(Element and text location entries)
######
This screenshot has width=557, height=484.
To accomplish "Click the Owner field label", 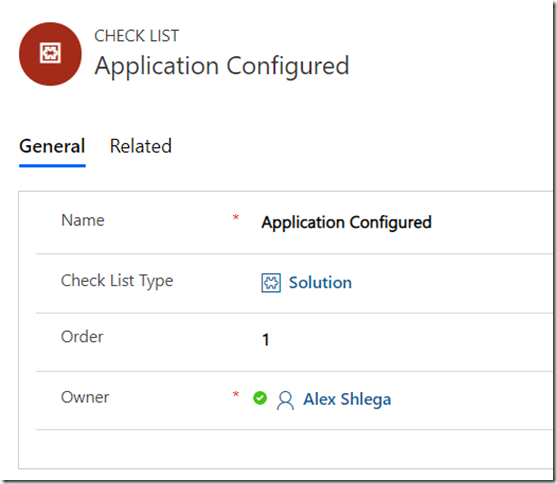I will coord(85,397).
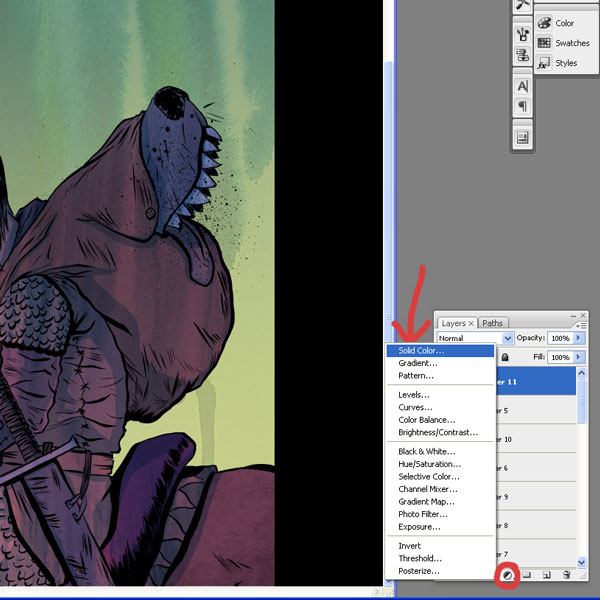Viewport: 600px width, 600px height.
Task: Click the Layers panel scroll down arrow
Action: click(x=582, y=561)
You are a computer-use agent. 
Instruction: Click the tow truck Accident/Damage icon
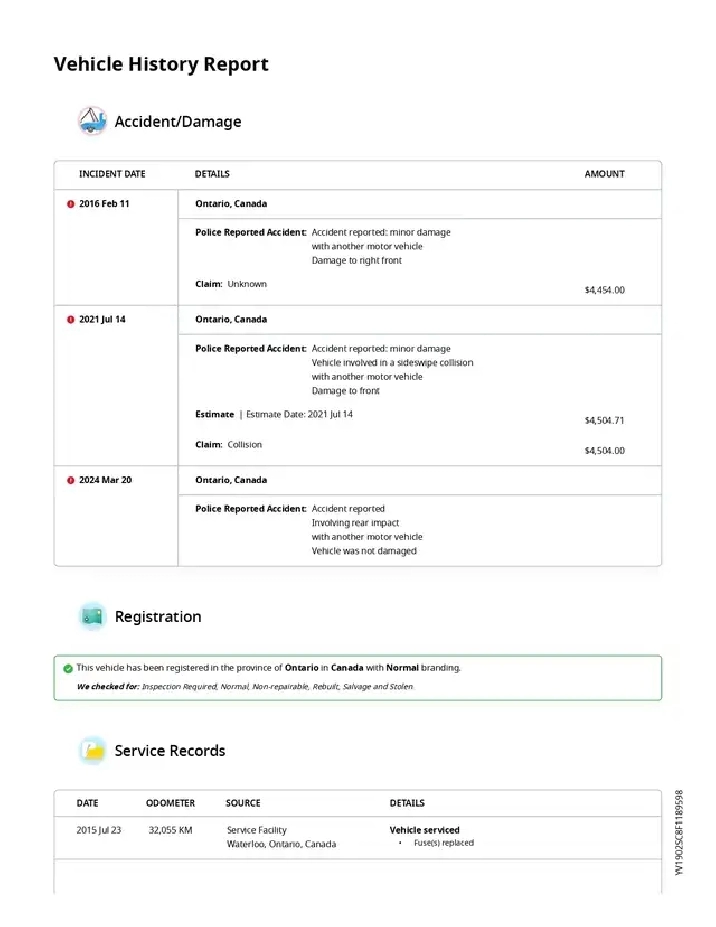click(92, 121)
######
--- WRITTEN EXERCISE ---
Copy the entries from the line holding "You are a computer-use agent." through the end of the entries, both ends included, replacing "tow truck" with "ambulance" and keeping everything else the same. Leave the pictures out of your answer.

--- RESULT FOR THIS TASK ---
You are a computer-use agent. 
Instruction: Click the ambulance Accident/Damage icon
click(92, 121)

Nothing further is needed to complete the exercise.